Document Type

Article

Publication Title

University of Pittsburgh Law Review

Abstract

American law schools have pulled out of what looked like a death spiral. From 2008-18 job placement and bar passage cratered and applications and JD enrolment followed. Some law schools found themselves trapped between Scylla and Charybdis – if they did not loosen admissions, they would not have the funds to keep the doors open. But if they loosened admissions too much bar passage and placement suffered, prompting a possible closure via disaccreditation by the ABA (or the DOE).

There are (broadly speaking) two models of profitable higher education in the United States. The first is the old school, classic model of providing value for tuition in terms of improved job and life prospects. Most American law schools have always operated in this fashion. The other is the student loan “scam” model, where students who have little chance of getting good value for their tuition are confused into borrowing a massive amount of non-dischargeable federal loans that are paid directly to the school. The worst American law schools definitely ran on this model from 2008-18.

In the last ten years 13 law schools (or branches of law schools) have closed or merged and the ABA took regulatory action against many, many more. As a result, the worst offenders have either changed their ways, closed voluntarily, or been disaccredited. The remaining JD programs are as strong as they have ever been. Bar passage is not fully back but is improving. Job placement is the best it has been since the 1990s. Applications and enrollment have ticked up, but not at the price of admitting students who are very unlikely to pass the bar or gain legal employment. Tuition and debt levels have slowed their meteoric rise. I pilloried America’s law schools in my 2019 book Fixing Law Schools, and I am very happy to report that JD programs have made a lot of progress.

Nevertheless, financial pressures remain, and law schools have turned aggressively to other revenue sources, especially what the ABA calls “non-JD programs.” Non-JD enrollment in American law schools hit an all-time high of 24,158 in 2022. There were just 7,667 such students in 2006 before the great recession and recent law school struggles, meaning that there has been a 215% increase in these students in the last two decades. Non-JD students have not just grown in absolute numbers, they have also become a much larger percentage of total enrollment at American law schools. In 2006, non-JD enrollment was just 5% of total enrollment. In 2022, it shot up to 17%, a 240% increase.
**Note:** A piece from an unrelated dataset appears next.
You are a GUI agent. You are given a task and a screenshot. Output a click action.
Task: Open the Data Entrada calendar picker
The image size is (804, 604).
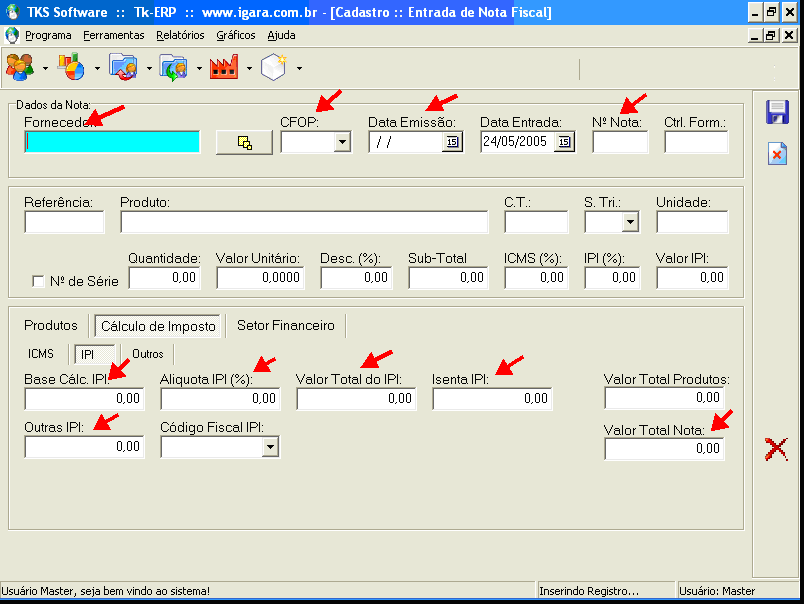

The ABA very pointedly does not regulate these programs, and the available evidence suggests that while some of these programs operate on the old school model of value for tuition, some likely do not, especially online masters programs. Online masters programs are the fastest growing segment of higher education generally and law schools are hardly alone in operating programs of questionable value in terms of employment results/learning outcomes versus tuition/debt levels. Nevertheless, it is not good news for law schools to fix their JD programs on the backs of new online masters programs that recreate some of the worst behavior in the JD programs.

This article presents data to support concern with the explosive growth in non-JD programs and then presents the case for and against having the ABA take over the regulation of such programs.